Opdrachten:
1. Werk de passage uit de bijlage bij die begint met "Artikel 7:1, aanhef" en doorloopt tot en met "wegens onrechtmatig bestuurshandelen.". Vervang daarin "bezwaar" door "administratief beroep" en geef de bijgewerkte passage weer.
2. Wat wordt volgens de bijlage in artikel 1:3, eerste lid, van de Awb onder een besluit verstaan?
3. Noem alle oorzaken van schade die de bijlage in het eerste lid onder a tot en met d opsomt.

Paginatekst:
* * * * *

Bijlage
Artikel 1:3, eerste lid, van de Awb:
Onder besluit wordt verstaan: een schriftelijke beslissing van een bestuursorgaan, inhoudende een publiekrechtelijke rechtshandeling.
Artikel 7:1, aanhef onder 1, van de Awb:
Degene aan wie het recht is toegekend beroep bij een bestuursrechter in te stellen, dient alvorens beroep in te stellen bezwaar te maken.
Artikel 8:4, eerste lid, aanhef en onder f, van de Awb:
Geen beroep kan worden ingesteld tegen een besluit inzake vergoeding van schade wegens onrechtmatig bestuurshandelen.
1. De bestuursrechter is bevoegd op verzoek van een belanghebbende een bestuursorgaan te veroordelen tot vergoeding van schade die de belanghebbende lijdt of zal lijden als gevolg van:
a. een onrechtmatig besluit;
b. een andere onrechtmatige handeling ter voorbereiding van een onrechtmatig besluit;
c. het niet tijdig nemen van een besluit;
d. een andere onrechtmatige handeling van een bestuursorgaan waarbij een persoon als bedoeld in artikel 8:2, eerste lid, onder a, zijn nagelaten betrekkingen of zijn rechtverkrijgenden belanghebbende zijn.
2 Het eerste lid is niet van toepassing indien het besluit van beroep bij de bestuursrechter is uitgezonderd.

* * * * *

Beschikbare gegevens:
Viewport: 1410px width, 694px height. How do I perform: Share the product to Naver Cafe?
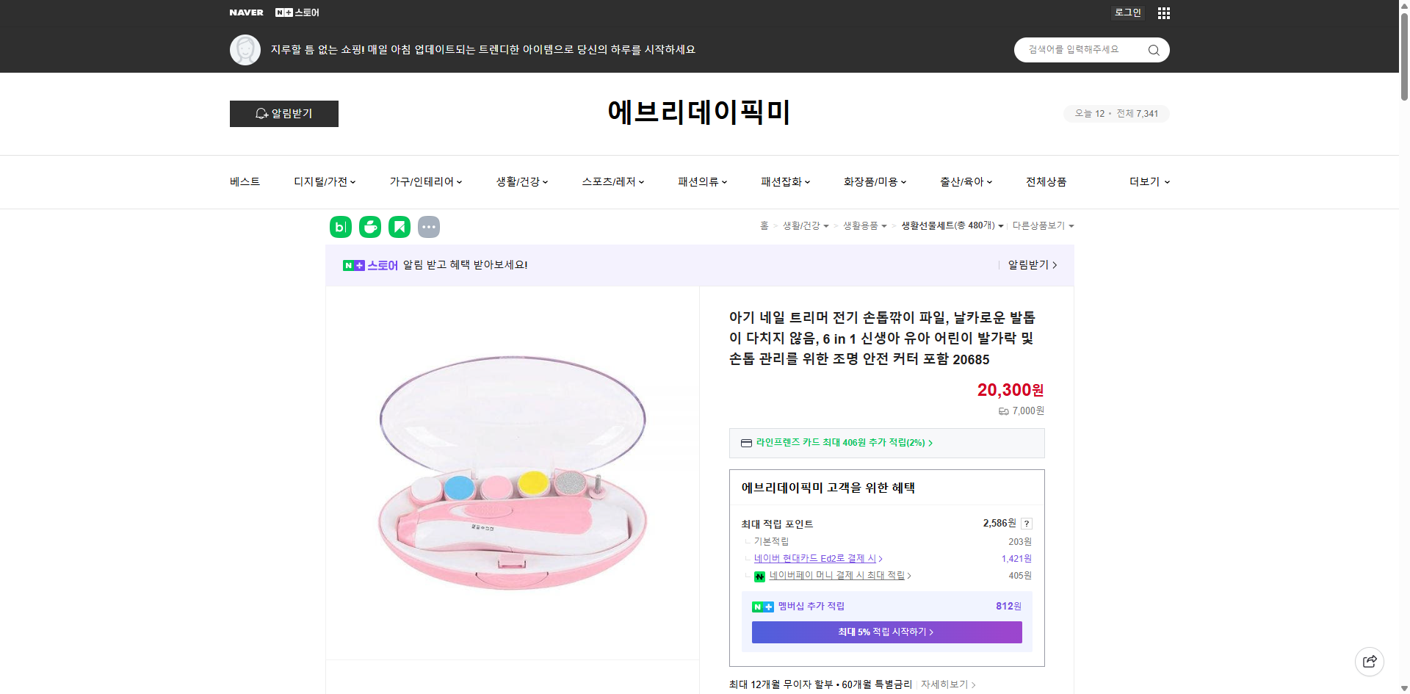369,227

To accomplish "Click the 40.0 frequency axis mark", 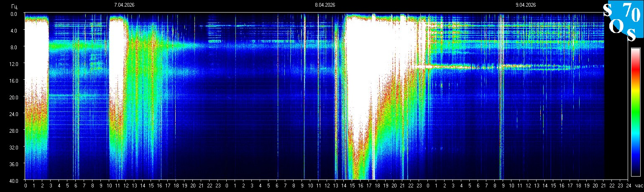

* * * * *

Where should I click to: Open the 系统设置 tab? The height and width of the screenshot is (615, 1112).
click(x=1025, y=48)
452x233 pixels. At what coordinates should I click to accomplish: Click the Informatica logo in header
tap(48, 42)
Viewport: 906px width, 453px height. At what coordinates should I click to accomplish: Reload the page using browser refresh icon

* * * * *

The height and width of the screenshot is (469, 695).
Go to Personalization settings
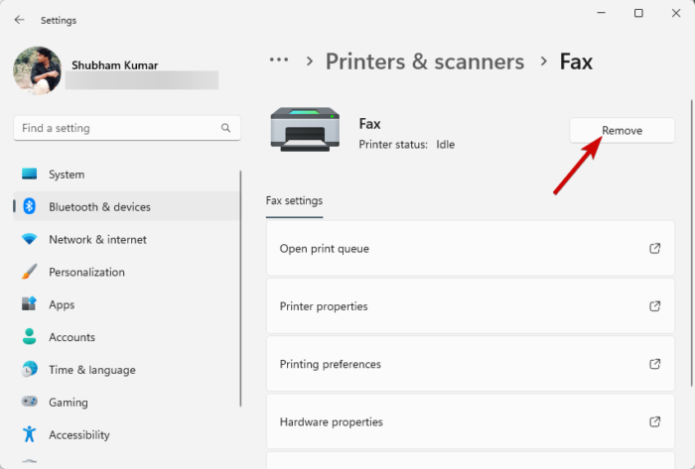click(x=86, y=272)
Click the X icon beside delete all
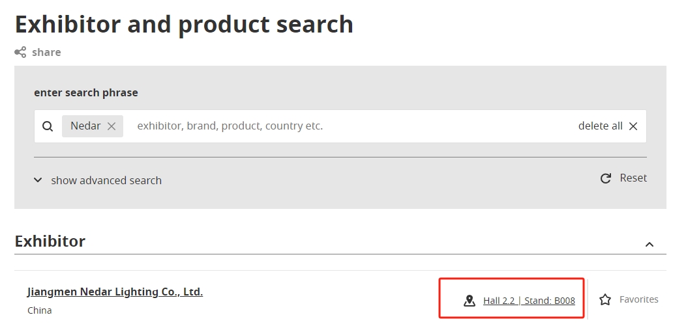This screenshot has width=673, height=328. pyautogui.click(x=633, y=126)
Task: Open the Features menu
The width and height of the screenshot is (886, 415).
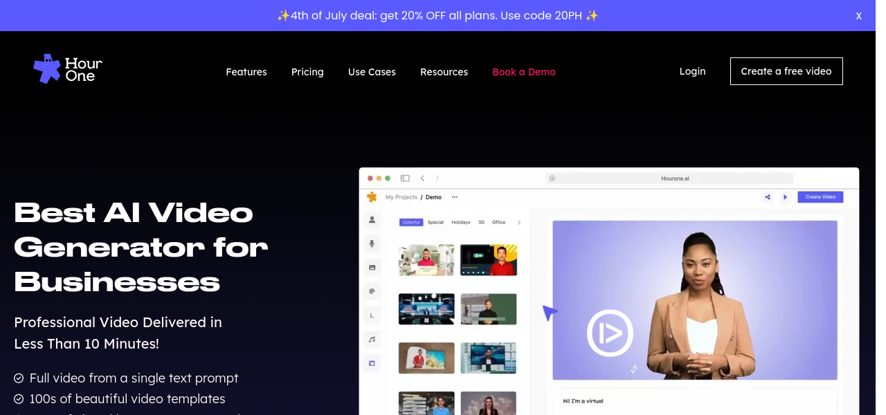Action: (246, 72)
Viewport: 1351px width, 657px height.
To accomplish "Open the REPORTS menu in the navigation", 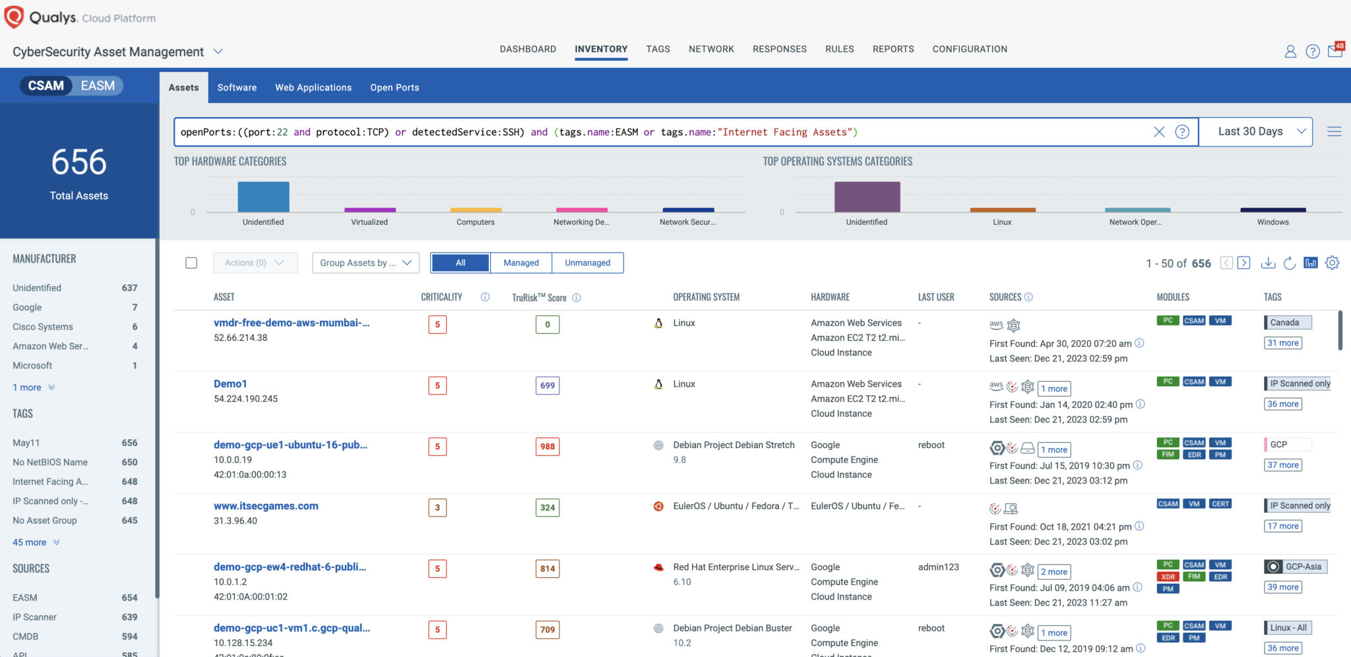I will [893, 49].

* * * * *

Gegeven antwoorden:
1.
Artikel 7:1, aanhef onder 1, van de Awb:
Degene aan wie het recht is toegekend beroep bij een bestuursrechter in te stellen, dient alvorens beroep in te stellen administratief beroep te maken.
Artikel 8:4, eerste lid, aanhef en onder f, van de Awb:
Geen beroep kan worden ingesteld tegen een besluit inzake vergoeding van schade wegens onrechtmatig bestuurshandelen.

2. Een schriftelijke beslissing van een bestuursorgaan, inhoudende een publiekrechtelijke rechtshandeling.

3.
- een onrechtmatig besluit
- een andere onrechtmatige handeling ter voorbereiding van een onrechtmatig besluit
- het niet tijdig nemen van een besluit
- een andere onrechtmatige handeling van een bestuursorgaan waarbij een persoon als bedoeld in artikel 8:2, eerste lid, onder a, zijn nagelaten betrekkingen of zijn rechtverkrijgenden belanghebbende zijn